You are viewing a plain text version of this content. The canonical link for it is here.

Posted to dev@spamassassin.apache.org by Justin Mason <jm...@jmason.org> on 2006/01/17 21:34:54 UTC

Re: I18n and l10n

-----BEGIN PGP SIGNED MESSAGE-----
Hash: SHA1


MATSUDA Yoh-ichi writes:
> > - Writing rule with hex notation is troublesome, boaring and decreases
> >    productivity.  If we could normalize charset, we could write rule
> >    directly with UTF-8 aware editor.
> 
> Yes.
> Directly writing REGEX rule with UTF-8 character is very convenience.
> But I think character normalization and tokenization before body
> testing is troublesome.
> Because, character normalization and tokenization is modifying
> message text, so REGEX rule writer can't recognize against the
> modified text.
> 
> Many rules are written for pure plain message text.
> If character normalization and tokenization are inserted before body
> testing, many body rules will be unavailable.
> 
> So,
> 
> > > But, if the character normalization will insert before body testing,
> > > my rule will be unavailable.
> > > 
> > > Do I have to re-write the above 2 rules from [body] to [rawbody]?
> > 
> > There are two possibilities.
> > 
> > (1) rewrite from BODY to RAWBODY as Matsuda-san says.
> > (2) invent NBODY (or something else) apart from BODY.  NBODY contains
> >      normalized and tokenized version of body.  I once thought of this
> >      idea but did not propose because BODY has problems I mentioned
> >      above and overhead of executing nbody_test increases.
> 
> I want (2), for the reason of compatibility of rules.

+1, agreed.

- --j.
-----BEGIN PGP SIGNATURE-----
Version: GnuPG v1.4.1 (GNU/Linux)
Comment: Exmh CVS

iD8DBQFDzVTuMJF5cimLx9ARAqxOAKCILBFwluZj3/yicF3aPBSTpy8vigCgkZ7C
kn0sKCBOmjDJRpSRh5LYVsw=
=eJbr
-----END PGP SIGNATURE-----

Re: I18n and l10n

Posted by Motoharu Kubo <mk...@3ware.co.jp>.

Justin Mason wrote:
>>>(1) rewrite from BODY to RAWBODY as Matsuda-san says.
>>>(2) invent NBODY (or something else) apart from BODY.  NBODY contains
>>>     normalized and tokenized version of body.  I once thought of this
>>>     idea but did not propose because BODY has problems I mentioned
>>>     above and overhead of executing nbody_test increases.
>>
>>I want (2), for the reason of compatibility of rules.
> 
> 
> +1, agreed.

I talked to Matsuda-san and I also now agree the idea of NBODY because
of compatibility issue for existing ruleset is extremly important.

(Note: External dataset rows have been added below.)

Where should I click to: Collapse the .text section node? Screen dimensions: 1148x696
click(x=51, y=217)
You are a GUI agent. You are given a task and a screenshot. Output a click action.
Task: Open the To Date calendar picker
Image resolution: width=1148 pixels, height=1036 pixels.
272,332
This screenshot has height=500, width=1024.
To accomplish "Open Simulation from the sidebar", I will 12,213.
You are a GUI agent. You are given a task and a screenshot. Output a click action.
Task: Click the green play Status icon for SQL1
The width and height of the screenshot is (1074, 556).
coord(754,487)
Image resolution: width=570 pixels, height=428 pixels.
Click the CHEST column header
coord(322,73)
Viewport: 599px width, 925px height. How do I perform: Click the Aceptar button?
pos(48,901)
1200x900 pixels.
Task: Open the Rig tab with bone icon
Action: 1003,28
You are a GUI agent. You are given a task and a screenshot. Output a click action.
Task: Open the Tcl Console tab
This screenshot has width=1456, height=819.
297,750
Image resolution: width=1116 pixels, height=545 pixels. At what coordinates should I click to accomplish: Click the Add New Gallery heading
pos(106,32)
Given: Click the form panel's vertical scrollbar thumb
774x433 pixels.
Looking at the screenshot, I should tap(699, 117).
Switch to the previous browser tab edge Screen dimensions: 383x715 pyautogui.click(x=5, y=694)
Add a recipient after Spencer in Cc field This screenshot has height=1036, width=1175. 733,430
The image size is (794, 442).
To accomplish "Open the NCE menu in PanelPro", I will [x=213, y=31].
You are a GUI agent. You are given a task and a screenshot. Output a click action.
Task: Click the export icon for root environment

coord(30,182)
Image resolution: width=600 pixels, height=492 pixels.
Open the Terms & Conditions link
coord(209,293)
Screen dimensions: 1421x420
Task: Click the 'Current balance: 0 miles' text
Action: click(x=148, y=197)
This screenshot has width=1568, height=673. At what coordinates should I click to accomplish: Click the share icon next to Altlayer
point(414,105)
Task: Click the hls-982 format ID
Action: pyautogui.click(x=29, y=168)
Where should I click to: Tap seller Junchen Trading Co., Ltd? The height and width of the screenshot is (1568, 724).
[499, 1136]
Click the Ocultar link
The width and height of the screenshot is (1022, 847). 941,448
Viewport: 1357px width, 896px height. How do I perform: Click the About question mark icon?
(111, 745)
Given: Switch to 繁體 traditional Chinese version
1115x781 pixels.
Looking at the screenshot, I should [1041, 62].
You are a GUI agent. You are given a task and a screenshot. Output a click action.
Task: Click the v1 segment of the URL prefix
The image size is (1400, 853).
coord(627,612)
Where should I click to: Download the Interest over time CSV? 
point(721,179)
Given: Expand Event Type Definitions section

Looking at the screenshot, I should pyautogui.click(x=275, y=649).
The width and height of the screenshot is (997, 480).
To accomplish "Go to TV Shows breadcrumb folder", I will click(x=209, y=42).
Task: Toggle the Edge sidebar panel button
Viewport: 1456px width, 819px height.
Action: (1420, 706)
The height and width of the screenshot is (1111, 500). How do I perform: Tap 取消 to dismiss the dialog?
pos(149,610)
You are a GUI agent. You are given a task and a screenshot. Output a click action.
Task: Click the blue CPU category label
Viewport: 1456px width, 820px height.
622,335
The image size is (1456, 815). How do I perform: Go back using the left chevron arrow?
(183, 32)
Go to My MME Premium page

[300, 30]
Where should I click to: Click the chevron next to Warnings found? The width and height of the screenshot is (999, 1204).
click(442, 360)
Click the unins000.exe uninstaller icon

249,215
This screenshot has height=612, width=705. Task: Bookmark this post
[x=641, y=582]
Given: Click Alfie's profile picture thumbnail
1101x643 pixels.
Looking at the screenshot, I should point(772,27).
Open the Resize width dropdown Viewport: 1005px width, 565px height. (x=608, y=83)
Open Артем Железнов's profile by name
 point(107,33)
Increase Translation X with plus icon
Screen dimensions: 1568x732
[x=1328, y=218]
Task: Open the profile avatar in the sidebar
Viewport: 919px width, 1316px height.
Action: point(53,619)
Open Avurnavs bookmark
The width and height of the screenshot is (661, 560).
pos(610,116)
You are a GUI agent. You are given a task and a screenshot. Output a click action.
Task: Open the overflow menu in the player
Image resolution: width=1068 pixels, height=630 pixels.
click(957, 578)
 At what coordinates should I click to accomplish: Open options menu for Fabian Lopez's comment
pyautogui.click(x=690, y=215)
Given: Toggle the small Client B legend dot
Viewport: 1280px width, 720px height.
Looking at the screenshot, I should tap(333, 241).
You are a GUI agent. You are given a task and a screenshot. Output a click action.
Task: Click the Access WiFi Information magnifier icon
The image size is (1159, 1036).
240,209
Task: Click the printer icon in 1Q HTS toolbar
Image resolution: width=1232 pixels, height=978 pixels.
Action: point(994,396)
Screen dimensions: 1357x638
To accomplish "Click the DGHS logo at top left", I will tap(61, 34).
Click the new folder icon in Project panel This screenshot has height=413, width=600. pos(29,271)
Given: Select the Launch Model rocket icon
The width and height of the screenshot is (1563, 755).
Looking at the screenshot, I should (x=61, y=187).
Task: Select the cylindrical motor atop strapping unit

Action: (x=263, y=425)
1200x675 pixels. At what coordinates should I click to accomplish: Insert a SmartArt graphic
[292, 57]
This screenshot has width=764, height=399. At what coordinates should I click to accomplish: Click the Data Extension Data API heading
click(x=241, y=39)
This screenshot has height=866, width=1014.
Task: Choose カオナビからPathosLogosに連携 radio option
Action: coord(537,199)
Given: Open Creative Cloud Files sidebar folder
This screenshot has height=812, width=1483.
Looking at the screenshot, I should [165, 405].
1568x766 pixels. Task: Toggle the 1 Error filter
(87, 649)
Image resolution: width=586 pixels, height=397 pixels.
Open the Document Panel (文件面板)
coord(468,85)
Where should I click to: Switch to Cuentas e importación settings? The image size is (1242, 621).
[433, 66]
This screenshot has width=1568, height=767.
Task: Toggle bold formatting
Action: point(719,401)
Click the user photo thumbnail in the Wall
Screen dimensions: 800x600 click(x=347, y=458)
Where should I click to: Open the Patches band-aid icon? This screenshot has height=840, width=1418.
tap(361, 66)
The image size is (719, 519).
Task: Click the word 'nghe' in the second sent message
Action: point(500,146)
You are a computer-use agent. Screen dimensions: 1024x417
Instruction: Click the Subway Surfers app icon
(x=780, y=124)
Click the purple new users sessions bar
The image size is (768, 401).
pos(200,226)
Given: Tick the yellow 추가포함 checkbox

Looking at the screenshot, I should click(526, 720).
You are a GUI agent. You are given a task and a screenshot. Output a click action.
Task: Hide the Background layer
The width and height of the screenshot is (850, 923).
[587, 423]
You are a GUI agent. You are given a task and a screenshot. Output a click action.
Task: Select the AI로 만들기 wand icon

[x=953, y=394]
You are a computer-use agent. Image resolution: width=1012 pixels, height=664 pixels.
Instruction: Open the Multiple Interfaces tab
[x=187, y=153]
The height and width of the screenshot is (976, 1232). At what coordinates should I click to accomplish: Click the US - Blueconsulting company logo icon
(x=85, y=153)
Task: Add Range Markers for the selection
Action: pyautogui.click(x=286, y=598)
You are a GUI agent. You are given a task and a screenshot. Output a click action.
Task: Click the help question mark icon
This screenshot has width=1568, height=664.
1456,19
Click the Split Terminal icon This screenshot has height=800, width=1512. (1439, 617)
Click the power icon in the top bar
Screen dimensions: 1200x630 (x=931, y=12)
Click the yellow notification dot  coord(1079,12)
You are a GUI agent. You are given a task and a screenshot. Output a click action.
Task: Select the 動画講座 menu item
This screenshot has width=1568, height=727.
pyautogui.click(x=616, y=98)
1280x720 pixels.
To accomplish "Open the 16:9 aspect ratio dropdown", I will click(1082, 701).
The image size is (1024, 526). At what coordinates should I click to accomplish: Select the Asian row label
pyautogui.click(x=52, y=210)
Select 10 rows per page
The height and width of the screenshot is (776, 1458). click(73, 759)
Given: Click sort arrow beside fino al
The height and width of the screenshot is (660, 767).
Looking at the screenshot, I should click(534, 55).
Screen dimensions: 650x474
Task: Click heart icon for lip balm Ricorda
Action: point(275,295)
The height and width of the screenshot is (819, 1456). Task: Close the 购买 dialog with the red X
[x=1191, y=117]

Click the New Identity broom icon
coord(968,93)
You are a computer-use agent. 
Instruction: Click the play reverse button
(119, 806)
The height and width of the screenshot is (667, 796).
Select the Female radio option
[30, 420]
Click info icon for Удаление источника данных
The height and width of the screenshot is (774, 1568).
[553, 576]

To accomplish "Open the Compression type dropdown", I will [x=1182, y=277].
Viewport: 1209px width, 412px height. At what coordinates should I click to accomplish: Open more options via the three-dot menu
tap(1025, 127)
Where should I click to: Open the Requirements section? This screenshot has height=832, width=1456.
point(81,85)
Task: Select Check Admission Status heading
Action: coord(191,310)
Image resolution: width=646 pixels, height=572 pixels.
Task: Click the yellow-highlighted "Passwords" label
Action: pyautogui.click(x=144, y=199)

I wrote that I don't like charset normalization and related features to
be option, but I changed my position.  It should be compile option or SA
option because UTF-8 aware regex will result performance loss.  Not all
SA users want this feature.  Instead, I want NBODY and Bayes with
normalized and tokenized text to be fully UTF-8 aware.

-- 
Motoharu Kubo
mkubo@3ware.co.jp